The Rules of Abstraction With Matthew Collings
I admit it. There are times when I browse the modern and abstract paintings and installations at the High Museum of Art in Atlanta and I blurt out: “I just don’t get it.” Some of it is truly atrocious. It leaves me scratching my head wondering what the curators were thinking when those works were acquired. It gives abstract art a really bad name. Abstract painting (or, expressionist painting or whatever label it’s given) when done well, is a joy to view and experience. It is also a joy to create.

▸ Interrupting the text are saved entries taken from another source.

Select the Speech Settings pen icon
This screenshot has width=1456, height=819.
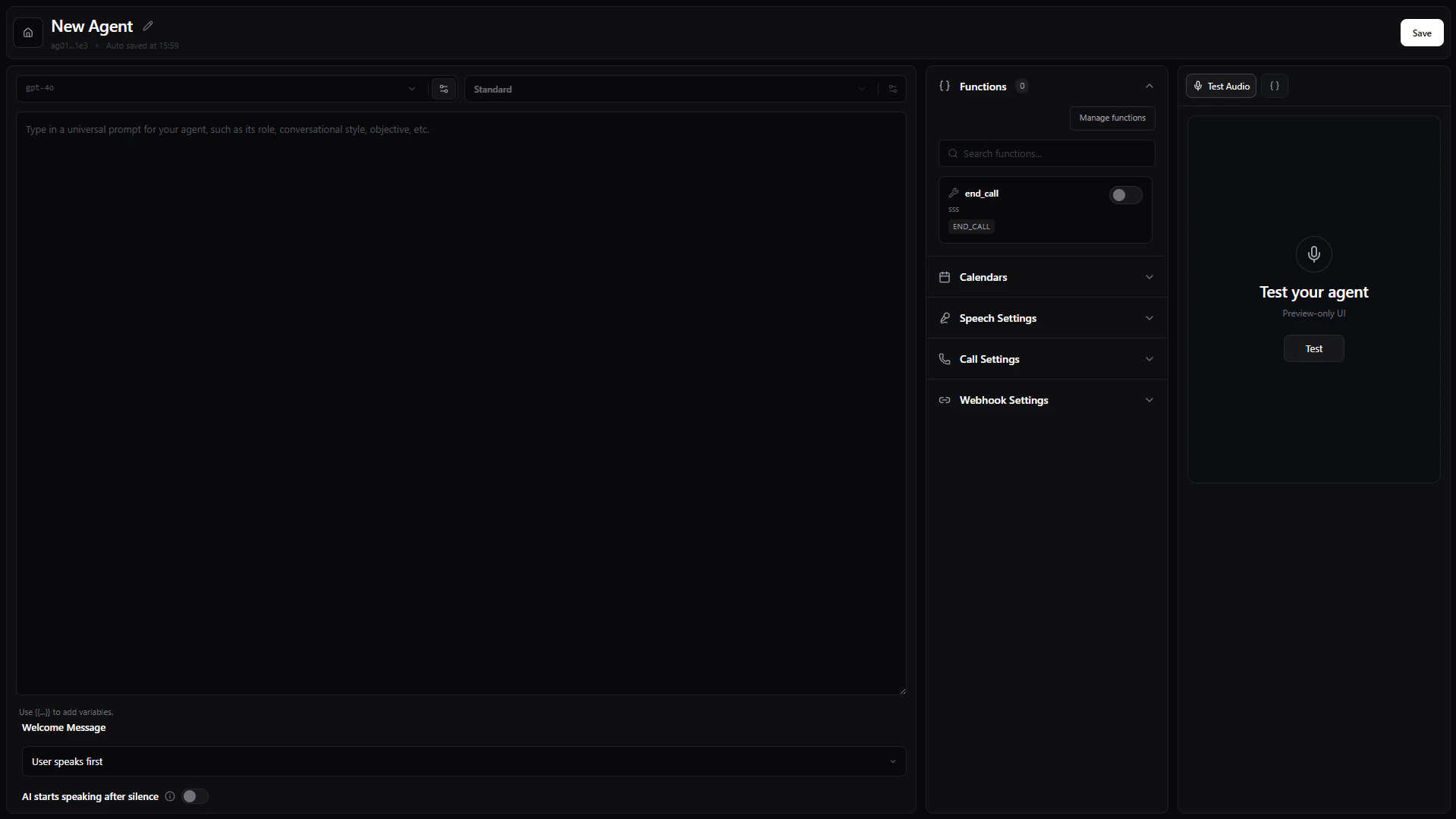coord(945,318)
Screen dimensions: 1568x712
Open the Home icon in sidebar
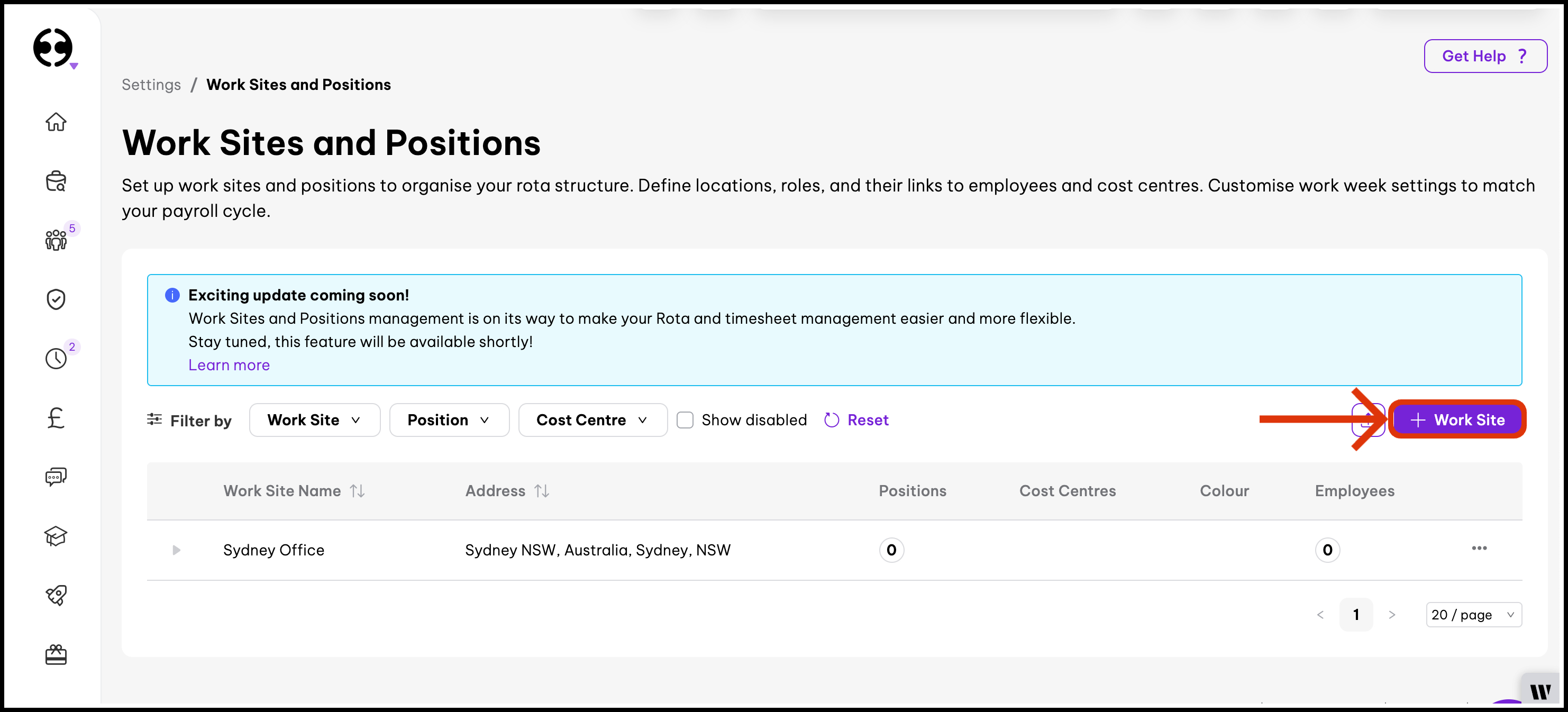tap(56, 122)
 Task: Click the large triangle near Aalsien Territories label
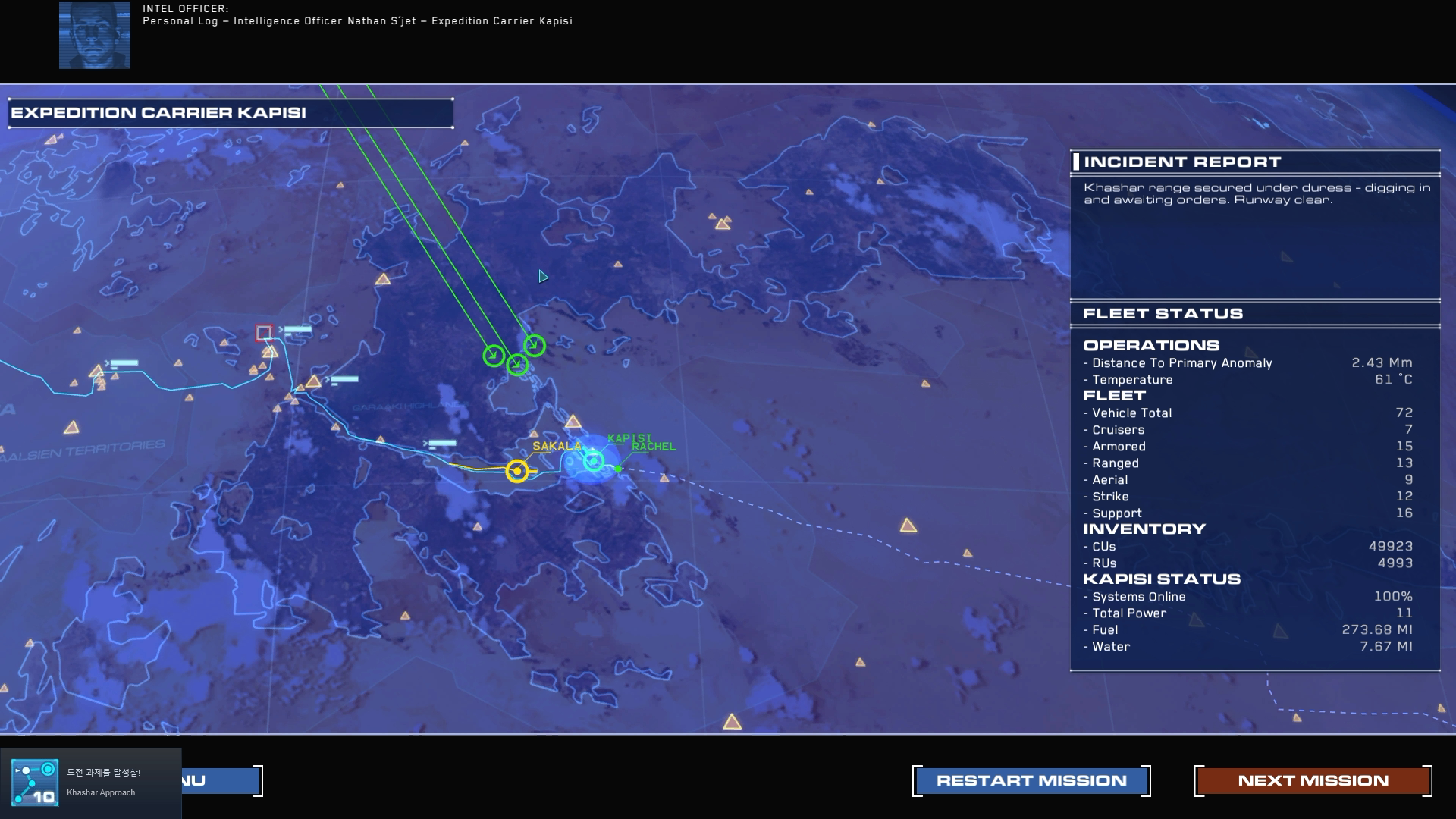72,428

I’ll never place abstract art on the same plane of skill and craftsmanship of representational art. However, that doesn’t mean I’m a snob towards abstract art. I paint both abstract and representational art. I personally enjoy doing both. From my experience it's obvious both require different skill sets. Representational art is generally much harder for me to do. When I want to do something that's a little more freeing and uninhibited, I’ll do an abstract painting. My excursions into abstract painting allow me to experiment and understand colors, patterns, brush and knife techniques, drawing, and composition in ways that I would not be so inclined to do with representational art. Therefore, abstract painting is in part a teaching tool for me. It is also a sort of therapy. Just because one form of art may take more skill in some areas than the other requires does not mean either is somehow better than the other.
Sadly, there exists a sort of snobbery among artists and art collectors that value representational art over the abstract. Some representational art connoisseurs turn their noses up at abstract paintings–banishing them as unworthy of viewing or collecting. On the other hand, some abstractionists completely eschew representational art. When both parties turn their backs towards the other, they each foolishly ignore the rich experience both forms bring to millions of viewers. Both representational and abstract paintings have their place in homes, museums, galleries, kaffee bars–wherever art is displayed.
This BBC-produced documentary The Rules of Abstraction covers the rise of abstract art over the last century. Matthew Collings dives into the questions of how we respond to abstract art when we see it. Is it supposed to be hard and obtuse to understand with mysterious meaning and symbolisms, or is it easy to understand? Am I stupid if I don’t get it? Does it mean anything at all? As artists splatter and pour paint with wild abandon upon a canvas, is there intentionality to it and any sort of meaning at all behind it?
Matthew Collings explores abstract artists such as Mark Rothko and Jackson Pollock. He explains the inner structure of their works. Collings' friendly-yet-probing interview style of living artists establishes that their work always has a firm rationale. Surprisingly, there are hidden rules to abstraction that we may never have expected.
After watching The Rules of Abstraction you will never look at abstract art in the same way.